| Aim A |
Based on the passage on the thcrap files, decide whether each statement below agrees with it. For each, answer yes or no and quote the deciding words. (i) The files thcrap_configure.exe and thcrap_loader.exe are themselves thcrap_configure and thcrap_loader. (ii) One job of the launchers is to install the C runtime if needed. (iii) The launchers make it possible to place all the DLLs in a subdirectory.

* Start Passage provided *

The files
This part will go over the files used by thcrap, and will explain the concept around these files as we go. This may seem like a short part, but all the thcrap features are enabled by some files, so covering the files will already provide a huge overview of the thcrap core features. As I write these lines, I don't even know if the "code" part will be needed. Let's start by looking at the thcrap directory.
thcrap_configure.exe and thcrap_loader.exe
Unlike what you might think, these 2 files are not thcrap_configure and thcrap_loader. They are just tiny launchers. They have 2 jobs - Install the C runtime if needed. - Run the revelant exe from the bin directory. We need these 2 launchers in order to stuff all the DLLs in a subdirectory, where the user don't see them. More details on thcrap_configure and thcrap_loader in the "bin" section.

* End Passage provided *
* Start Information given *

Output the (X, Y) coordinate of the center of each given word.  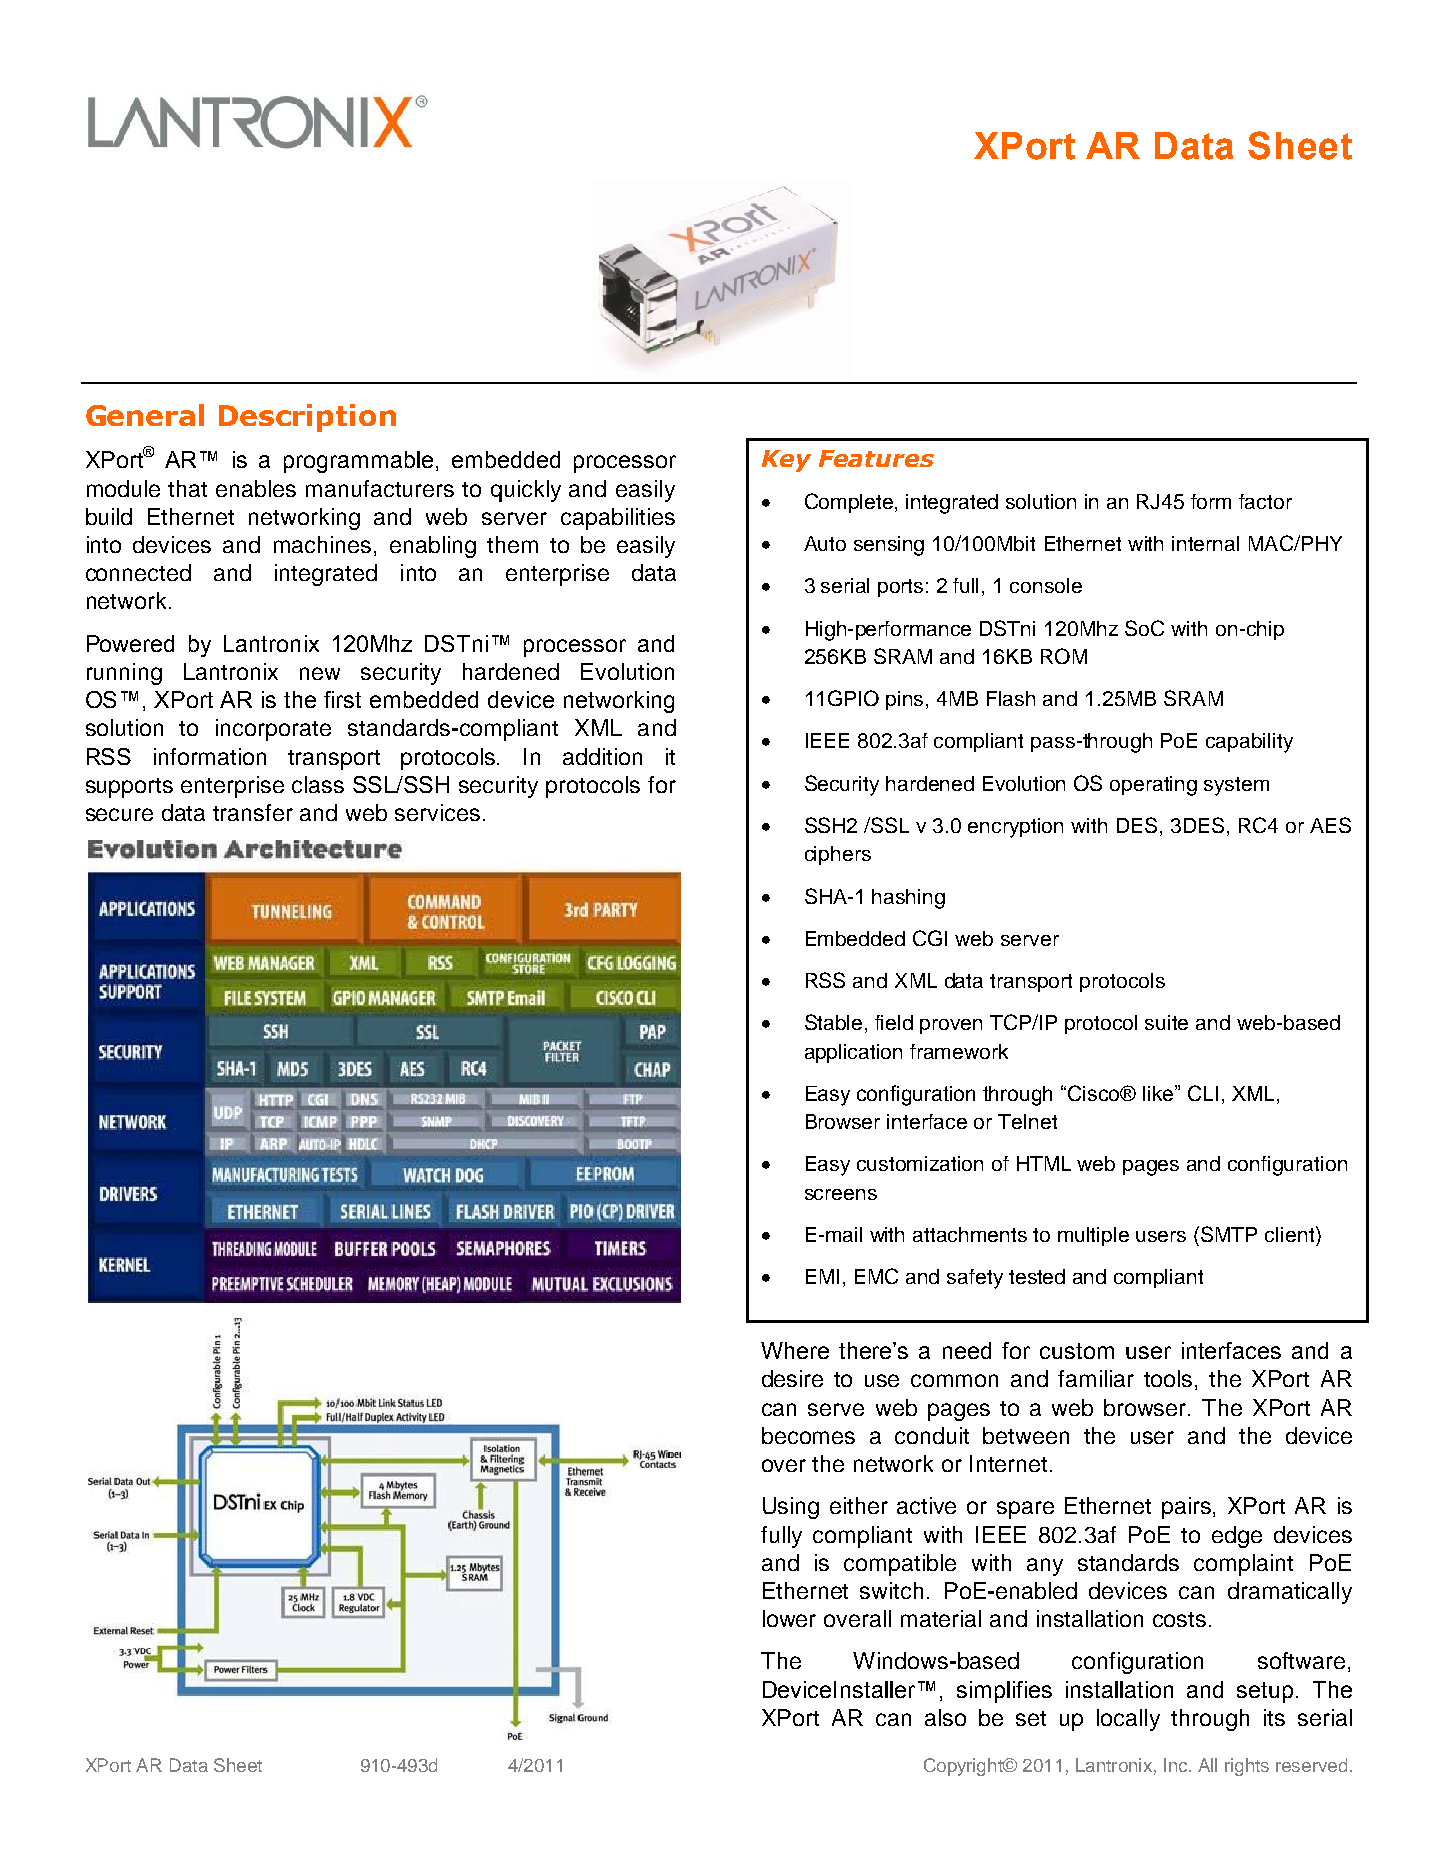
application (853, 1053)
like (1159, 1093)
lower (789, 1618)
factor (1265, 501)
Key (786, 461)
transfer (253, 812)
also (945, 1717)
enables (256, 488)
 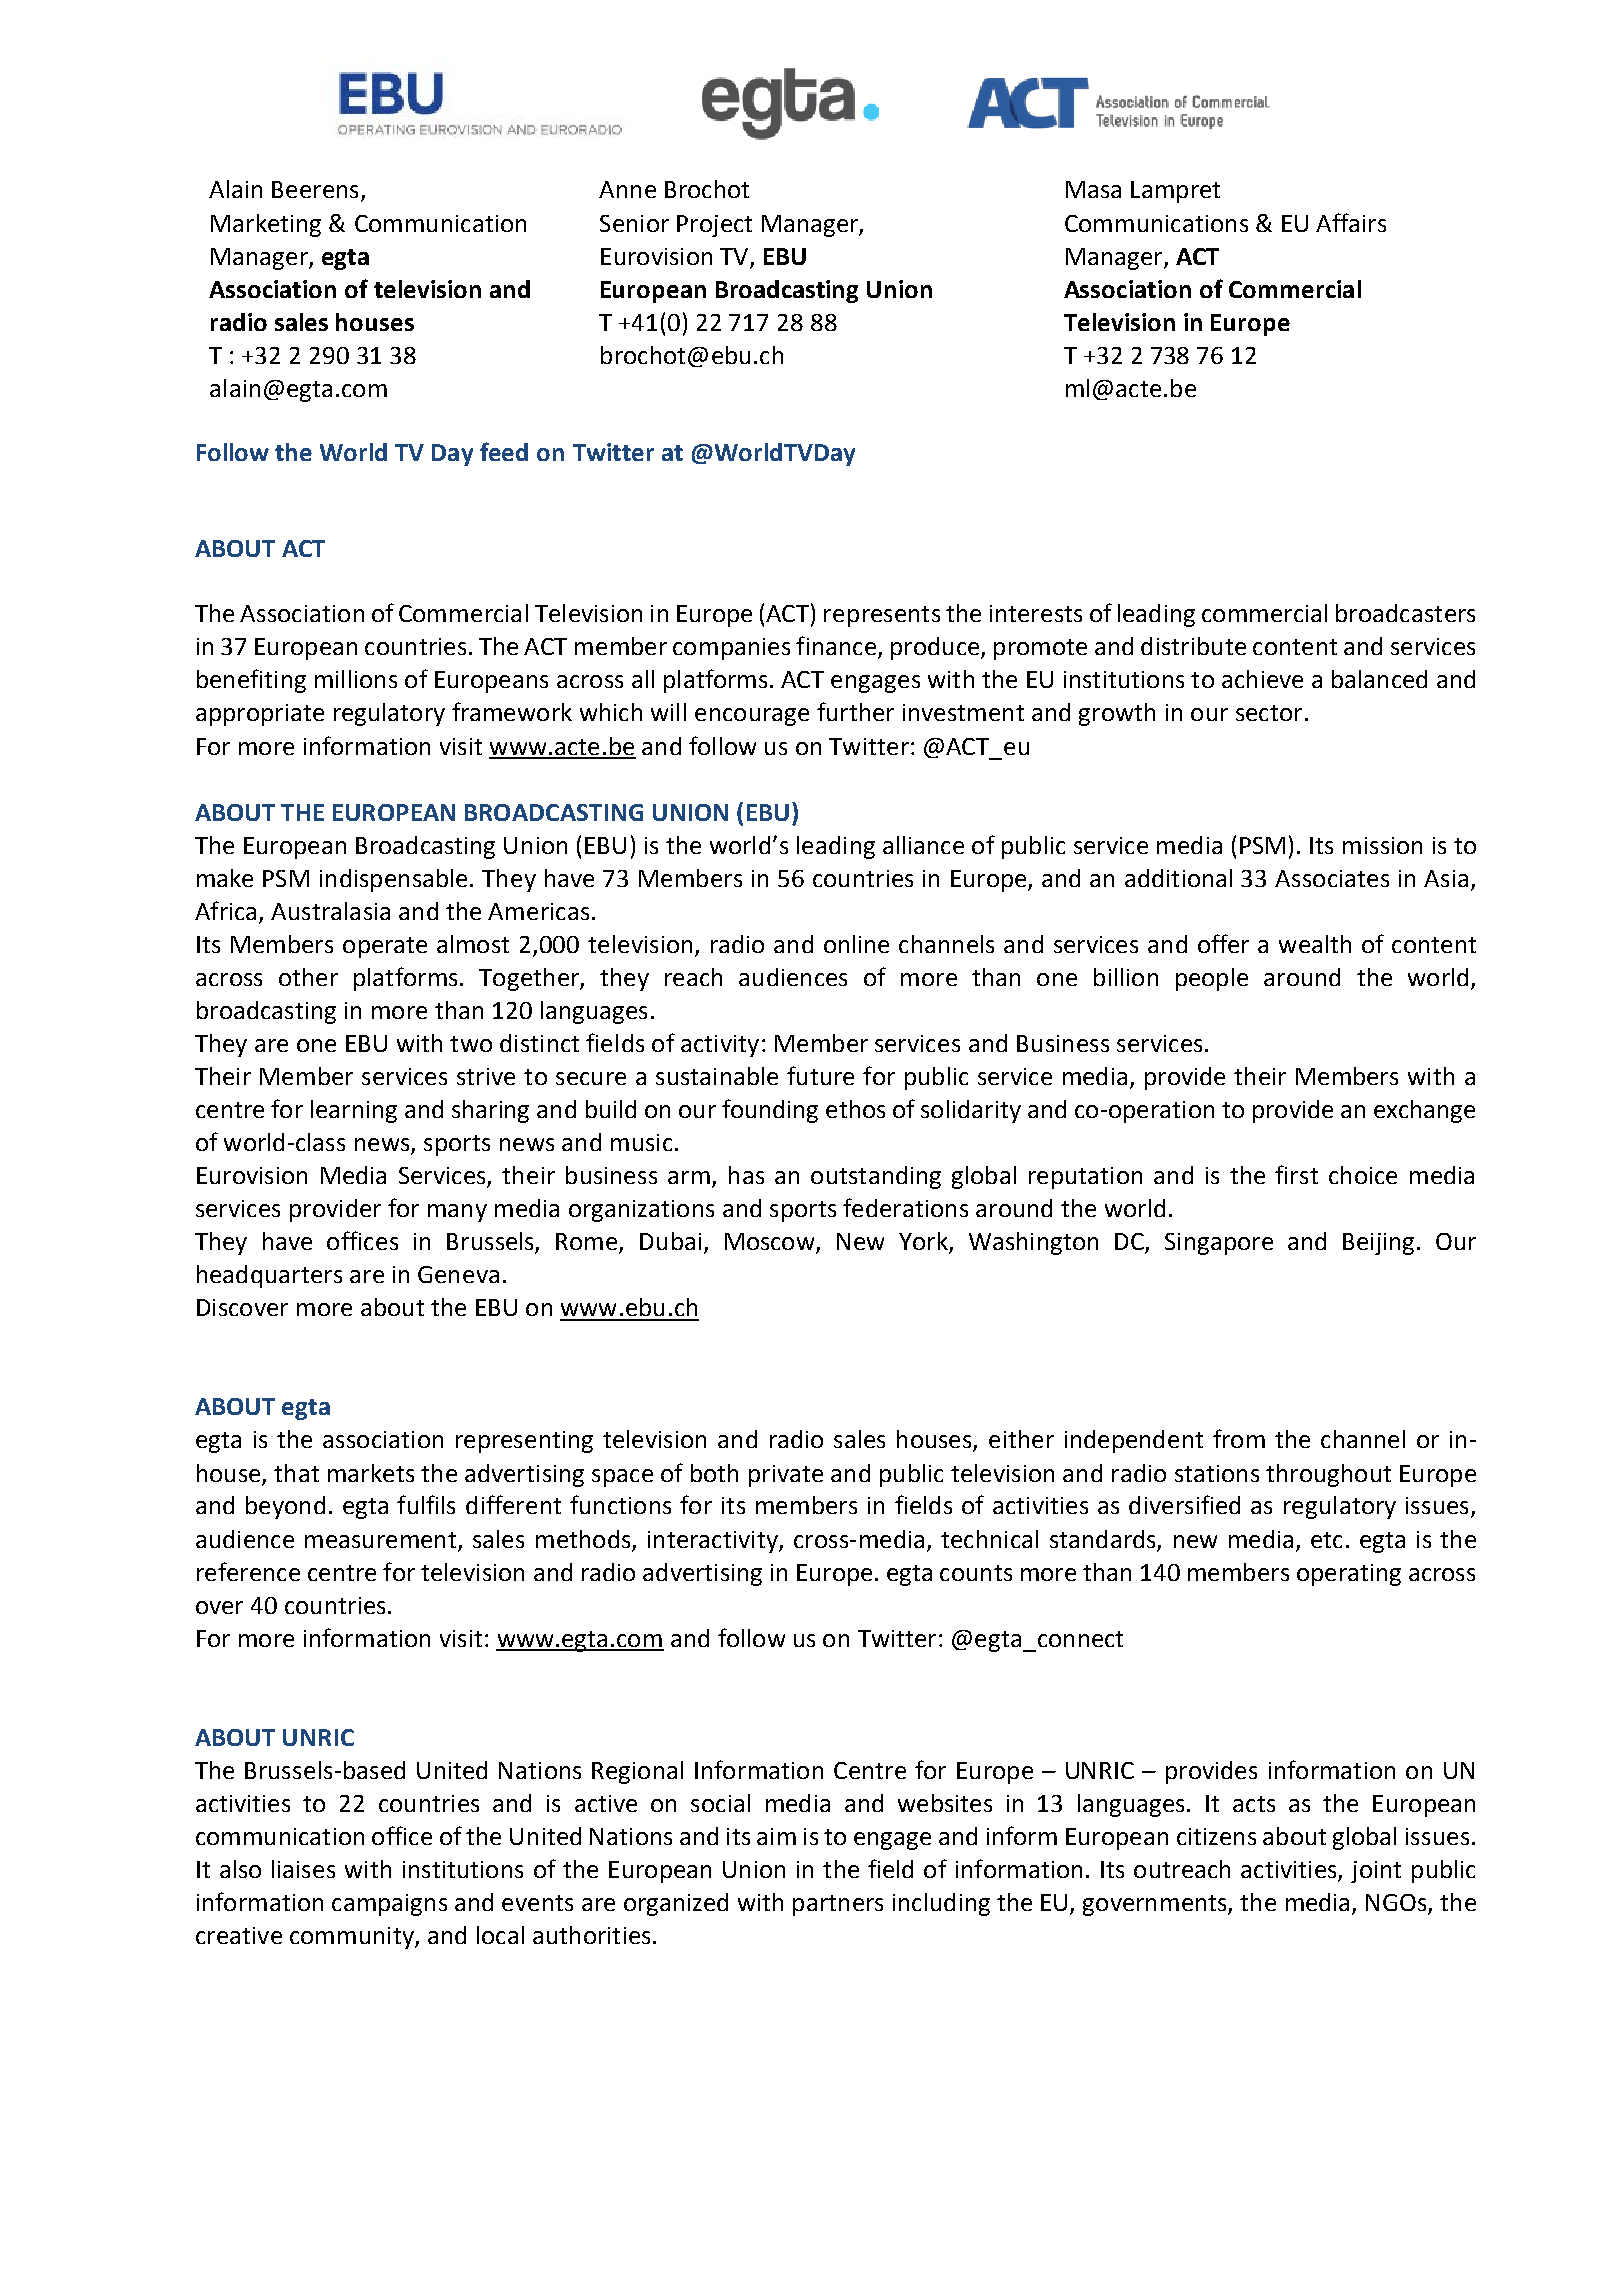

* End Information given *

| Aim B |
Set down every line of the records above without any change, and omit the pictures.

| Full response A |
(i) No: "these 2 files are not thcrap_configure and thcrap_loader"
(ii) Yes: "Install the C runtime if needed."
(iii) Yes: "We need these 2 launchers in order to stuff all the DLLs in a subdirectory"

| Full response B |
Output the (X, Y) coordinate of the center of each given word.  
application (853, 1053)
like (1159, 1093)
lower (789, 1618)
factor (1265, 501)
Key (786, 461)
transfer (253, 812)
also (945, 1717)
enables (256, 488)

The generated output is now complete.